Wie sehen Sie die Lösungsmöglichkeiten für diese Probleme?
Die von der Regierung eingeschlagene Lösung der Auslagerung von schlechten Wertpapieren auf sogenannte „Bad Banks" zur Bewältigung der aktuellen Bankenkrise sehe ich kritisch. Wenn sie den Steuerzahler, wie behauptet wird, nichts kosten, können sie auch nicht helfen. Und wenn sie, wie ich befürchte, den Steuerzahler doch teuer zu stehen kommen, dann fände ich es besser, der Staat würde Aktien im Ausgleich für die Hilfe erhalten. Der Steuerzahler hat nichts zu verschenken.
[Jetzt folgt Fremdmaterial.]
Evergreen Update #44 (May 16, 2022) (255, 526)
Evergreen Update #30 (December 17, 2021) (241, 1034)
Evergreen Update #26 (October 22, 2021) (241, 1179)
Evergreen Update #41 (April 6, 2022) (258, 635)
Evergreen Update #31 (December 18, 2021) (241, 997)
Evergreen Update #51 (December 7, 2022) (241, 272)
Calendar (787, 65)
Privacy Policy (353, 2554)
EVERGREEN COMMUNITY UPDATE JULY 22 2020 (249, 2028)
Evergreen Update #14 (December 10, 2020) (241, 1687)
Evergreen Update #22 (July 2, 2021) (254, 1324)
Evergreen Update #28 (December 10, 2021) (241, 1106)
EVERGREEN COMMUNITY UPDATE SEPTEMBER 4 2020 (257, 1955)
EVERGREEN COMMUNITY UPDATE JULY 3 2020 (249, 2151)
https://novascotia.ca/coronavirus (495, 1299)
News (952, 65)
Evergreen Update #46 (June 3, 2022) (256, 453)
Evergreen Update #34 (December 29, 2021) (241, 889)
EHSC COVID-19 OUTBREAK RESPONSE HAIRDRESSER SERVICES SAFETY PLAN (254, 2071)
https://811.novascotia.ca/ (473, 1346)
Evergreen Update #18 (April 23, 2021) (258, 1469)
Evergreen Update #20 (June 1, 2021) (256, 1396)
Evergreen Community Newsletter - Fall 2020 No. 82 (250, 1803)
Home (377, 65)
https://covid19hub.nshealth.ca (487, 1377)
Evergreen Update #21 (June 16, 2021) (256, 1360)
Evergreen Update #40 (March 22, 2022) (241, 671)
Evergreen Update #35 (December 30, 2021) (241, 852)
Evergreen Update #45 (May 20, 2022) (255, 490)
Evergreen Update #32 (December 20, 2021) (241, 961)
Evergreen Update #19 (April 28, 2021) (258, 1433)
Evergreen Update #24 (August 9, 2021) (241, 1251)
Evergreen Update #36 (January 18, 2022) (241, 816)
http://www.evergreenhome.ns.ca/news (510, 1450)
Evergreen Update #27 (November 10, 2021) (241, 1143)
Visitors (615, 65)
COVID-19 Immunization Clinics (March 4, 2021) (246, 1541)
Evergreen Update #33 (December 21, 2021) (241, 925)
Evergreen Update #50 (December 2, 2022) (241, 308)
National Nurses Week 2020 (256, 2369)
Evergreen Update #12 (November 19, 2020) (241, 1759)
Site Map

Die Geheimniskrämerei, die Banken und Staat derzeit betreiben, trägt nicht zur Vertrauensbildung und Wiederherstellung des Interbankenmarktes bei. Es muss alles auf den Tisch. Dann wird man sehen, wie viel Geld die Banken brauchen und wie viele Aktien der Staat dafür gerechterweise erhalten sollte. Nur eine schnelle Rekapitalisierung der Banken gewährleistet, dass dann die Unternehmen genug Kredite bekommen und die Wirtschaft flüssig bleibt. Nach der Krise soll der Staat seine Anteile wieder verkaufen, denn der Staat hat zwar Geld, ist aber ein schlechter Banker.
Welchen Handlungsbedarf sehen Sie mittel- und langfristig?
Mittel- und langfristig sind aus meiner Sicht international harmonisierte, wesentlich höhere Eigenkapitalquoten notwendig. So sollte die Kernkapitalquote der Banken, mit der Kredite und verbriefte Wertpapiere unterlegt werden, von derzeit vier auf acht Prozent erhöht werden. Ergänzend halte ich die Hinwendung zu einer vorsichtigeren Bilanzierung nach dem Vorbild des Niederstwertprinzips des deutschen HGB für notwendig sowie ein Verbot der extrem spekulativen Leerverkäufe. Eingeführt werden müssen auch enge gesetzliche Grenzen für Zweckgesellschaften, Hedgefonds und das Geschäft mit Kreditversicherungen (sog. Credit Default Swaps).